A dedicação ao ensino e à partilha das competências que adquiriu, não é de hoje. “Quando terminei a carreira de jogador enveredei pela de treinador. Tirei o meu curso em 1998 e, até hoje, aqui estou. Mas quando jogava no Desportivo, já ensinava miúdos, tenho feito isto uma vida inteira. É isso que gosto de fazer, já passei pelos seniores, mas isso nunca me cativou. Já ensinei a patinar muitas centenas de miúdos, é esta a minha vocação, e tenho pena de não aparecerem mais jovens”.

 

O Francisco Mendes é também ele, já uma referência na modalidade, pelo seu percurso e pelo seu papel de formador. “Sinto-me realizado a desempenhar este papel, é a minha missão, correspondendo a tudo o que o Clube de Patinagem de Beja espera de mim.
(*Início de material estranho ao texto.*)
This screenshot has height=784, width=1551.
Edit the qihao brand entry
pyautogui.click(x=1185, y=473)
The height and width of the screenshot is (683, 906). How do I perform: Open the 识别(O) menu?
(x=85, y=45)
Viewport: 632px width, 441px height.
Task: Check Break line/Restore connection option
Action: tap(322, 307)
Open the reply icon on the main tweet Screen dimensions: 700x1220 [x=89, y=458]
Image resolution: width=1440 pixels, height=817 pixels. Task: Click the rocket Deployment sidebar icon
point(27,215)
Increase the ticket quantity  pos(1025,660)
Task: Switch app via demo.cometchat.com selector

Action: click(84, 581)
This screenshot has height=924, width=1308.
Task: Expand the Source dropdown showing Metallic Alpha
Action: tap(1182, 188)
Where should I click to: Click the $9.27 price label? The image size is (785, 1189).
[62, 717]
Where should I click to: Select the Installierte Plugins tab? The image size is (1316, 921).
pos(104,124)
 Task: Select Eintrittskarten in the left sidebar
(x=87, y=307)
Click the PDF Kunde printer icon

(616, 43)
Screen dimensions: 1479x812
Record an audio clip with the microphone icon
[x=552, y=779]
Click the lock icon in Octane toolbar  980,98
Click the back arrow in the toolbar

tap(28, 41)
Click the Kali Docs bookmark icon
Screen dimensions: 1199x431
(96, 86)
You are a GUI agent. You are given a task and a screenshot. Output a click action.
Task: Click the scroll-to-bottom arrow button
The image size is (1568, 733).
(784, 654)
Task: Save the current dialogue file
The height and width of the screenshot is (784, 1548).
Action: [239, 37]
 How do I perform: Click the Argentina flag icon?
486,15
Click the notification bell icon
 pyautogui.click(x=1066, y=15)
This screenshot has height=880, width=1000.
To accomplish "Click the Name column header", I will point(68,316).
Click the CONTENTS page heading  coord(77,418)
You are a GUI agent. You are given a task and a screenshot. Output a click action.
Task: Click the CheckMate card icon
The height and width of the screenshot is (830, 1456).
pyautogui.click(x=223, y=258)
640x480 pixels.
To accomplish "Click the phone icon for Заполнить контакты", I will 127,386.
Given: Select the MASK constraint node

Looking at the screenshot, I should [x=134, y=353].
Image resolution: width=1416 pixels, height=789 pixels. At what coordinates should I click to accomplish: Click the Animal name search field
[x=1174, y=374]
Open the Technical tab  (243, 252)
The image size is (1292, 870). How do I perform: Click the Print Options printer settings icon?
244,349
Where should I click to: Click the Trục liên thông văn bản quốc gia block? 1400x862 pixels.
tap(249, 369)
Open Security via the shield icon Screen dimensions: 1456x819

Saio de casa a meio da tarde e preparo tudo para que, quando os miúdos começarem a chegar, as coisas estejam em condições. Sou o primeiro a entrar no pavilhão e o último a sair. Faço-o com todo o prazer. Mas também sou mecânico de patins, o senhor João Magalhães deixou-me essa herança, aprendi a montar patins a olear rolamentos e a fazer outras coisas, mas sempre com amor ao clube”.

 

Depois, em cada novo patinador fica um amigo. “Ficam amigos para toda a vida, ainda hoje alguns atletas que ensinei e que já são casados e têm filhos contactam-me com frequência a saberem as novidades do clube. Sinto esse reconhecimento. Depois, há outra coisa curiosa, é que, em muitos casos, eu treinei os pais e agora estou a treinar os filhos. Sinto-me orgulhoso por isso. Só tenho pena que outros pais que por aqui passaram, não tragam os seus filhos”, lamentou.

 

Mas deixa um apelo para que pais tragam os miúdos para a patinagem: “Existe mais vida para além do futebol, e toda a gente sabe a projeção e a glória que o hóquei em patins tem dado ao nosso País”, fez notar. Vê-se que esta paixão ainda está muito presente e que muitos meninos e meninas ainda passarão pela sapiência deste mestre.

 

“Não sei até quando cumprirei esta missão, se calhar, será um pouco à semelhança do João Magalhães, que quase morreu cá dentro. Quero continuar, nem sei se, um dia, aqui terei um neto para ensinar. Sinto-me reconhecido pelas pessoas, sabem que eu dou o meu coração por esta causa e por este clube, tal como dei nos outros emblemas por onde passei”, rematou.